Anyone of that group cares to explain why PHP is such a must for theming?

Jeff Eaton (not verified):

The main reason for that is, in my opinion, the fact you need to know PHP in order to make a theme.

This is definitely one factor. It's going to be less of a factor in Drupal 6, however: themes do NOT require any PHP, and there is a final patch in the issue queue to make it easy to override Drupal's notoriously twitchy menu-related CSS rules.

I really believe that we'll be in a good position to change some of that with Drupal 6's release, though there is always room for improvement.

Over the longer term, I think it's just as serious that Drupal's architecture is becoming more flexible with tools like CCK and Views, and modules are beginning to break into smaller configurable units. This is good for customizing, but makes the mental hurdle of figuring out how the average site hould be composed much harder.

There are some good plans percolating that I'm hoping will simplify that, and the community needs to tackle them.

Shai Gluskin (not verified):

Yes, CCK and Views are fantastic in getting customized functionality that is stable and with excellent upgrade path. But use of those modules is very hard for the average beginner and almost impossible if you don't have some programming background.

Jeff, I'd like to hear more about the "plans" you reference.

It seems to me that using installation profiles might be part of the solution. But right now install profiles are really difficult to create and maintain. We need to make those install profiles much easier to create. Is that on the radar?

Rainer M√ľnchen (not verified):

Real interesting survey, thanks for sharing. I am about to found in the Drupal consulting business and I agree with your poll results.
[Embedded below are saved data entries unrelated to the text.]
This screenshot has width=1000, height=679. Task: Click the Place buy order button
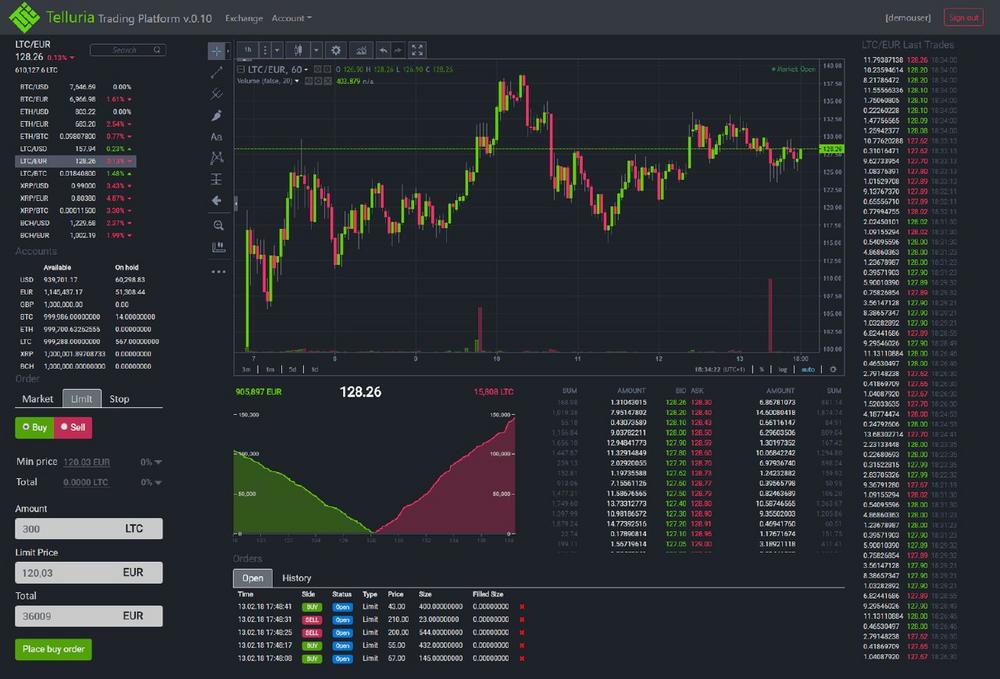tap(53, 649)
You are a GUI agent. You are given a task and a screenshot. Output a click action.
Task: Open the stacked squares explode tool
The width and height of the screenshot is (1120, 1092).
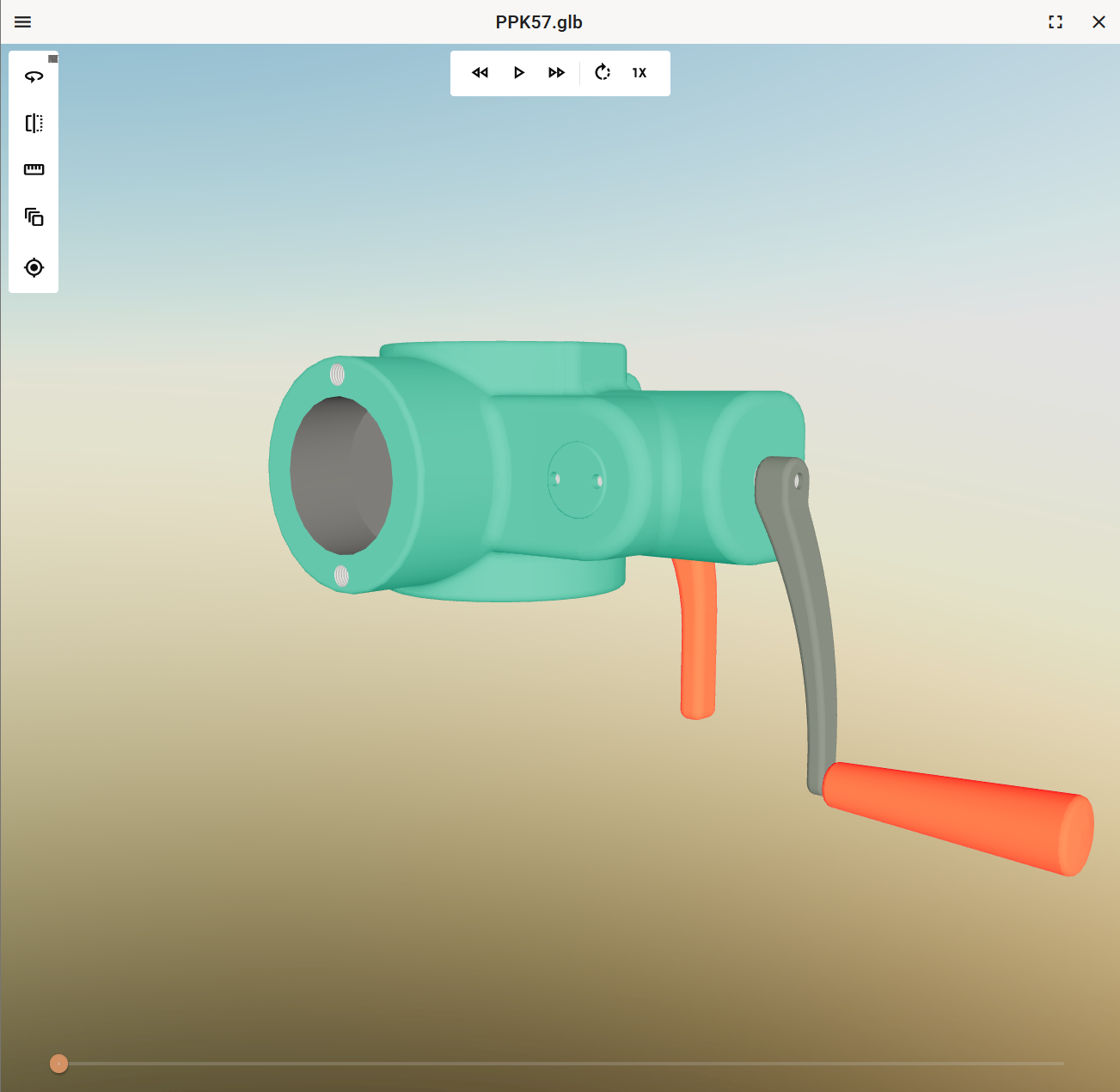pyautogui.click(x=34, y=217)
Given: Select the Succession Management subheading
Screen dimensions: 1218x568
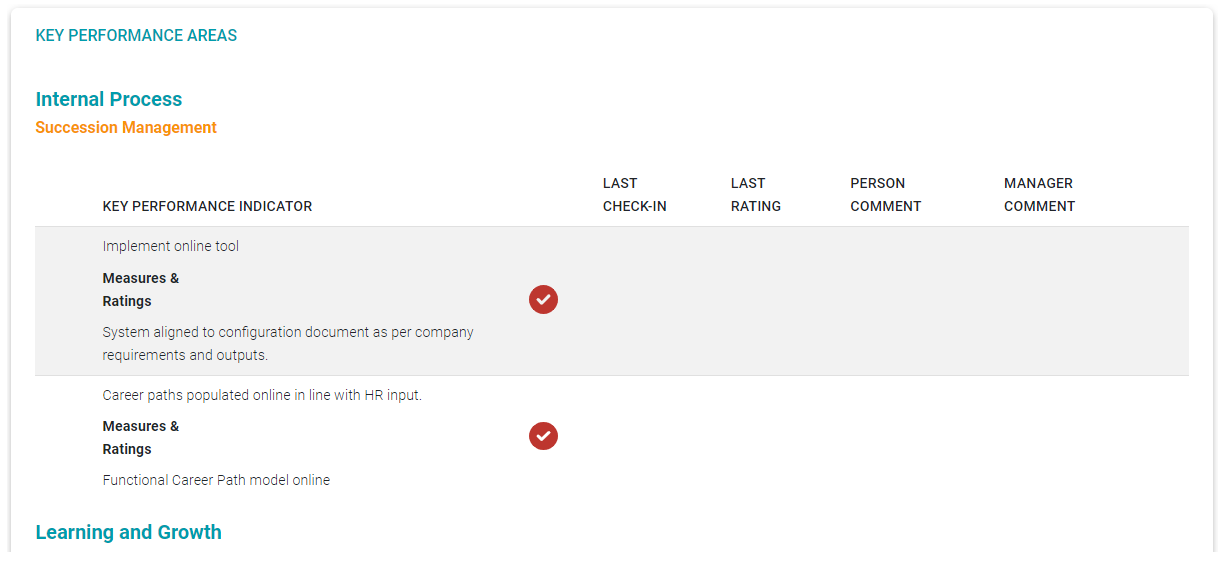Looking at the screenshot, I should click(126, 128).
But one thing: I think it's very useful to invest in Marketing/evangelizing. One can complete service with consulting in this area.

Bockereyer (not verified):

I said it before and I will say it over and over again. Yes, I know I'm a grumpy old man. You may have the best CMS in the world but if you can't get the message out there you have nothing.

Sanurius Orlando Bon (not verified):

It would have been an interesting thing to know how many people in the Drupal community have Python skills. This at least would lead to the question: why are you still using PHP?

ramshack (not verified):

Python skills? If PHP is dead Drupal is dead - maybe some concepts of Drupal might survive for another framework but not the Drupal itself as it is a framework based on PHP.

tomvs (not verified):

I have started using Drupal without any knowledge of PHP and learned that, tweaked some sites and than developed own modules. Nevertheless, I somewhat admit Drupal is more useful for developers than to end-users (but this claim is not so strong if you consider all the contributed modules that are ready and work fine out-of-the-box). But I love Drupal as a platform from which real things can be constructed. Drupal can eventually become more appealing to Joomla users, but Joomla can "never" beat Drupal for developers.

Paul Hudson (not verified):

Our first Drupal development was a fairly simple job board. Simple, but still a challenge for our first attempt. Having completed the first site we have been steaming through other Drupal developments.

I don't believe the initial learning curve is that horrendous, no more so than other CMS. I have seen some superb video tutorials of the basic modules like views, cck and taxonomy.

Themes can be a nightmare for non-php-coders such as ourselves, the last thing we want to do is hack modules or the expense of outsourcing.

I believe Ubercart is heading in the right direction, with regards to the flexibility of its theme and the 'out of the box' nature of the thing.

Looking forward to Drupal 6.

terre firma (not verified):

"Drupal is still a product for programmers and nerds. All things visible for the average site visitor (UI, themes, JavaScript and Flash for "beautiful" effects)" are relatively absent. I agree. Something as simple as an administrative interface to create subwebs off of the root web would be terrific.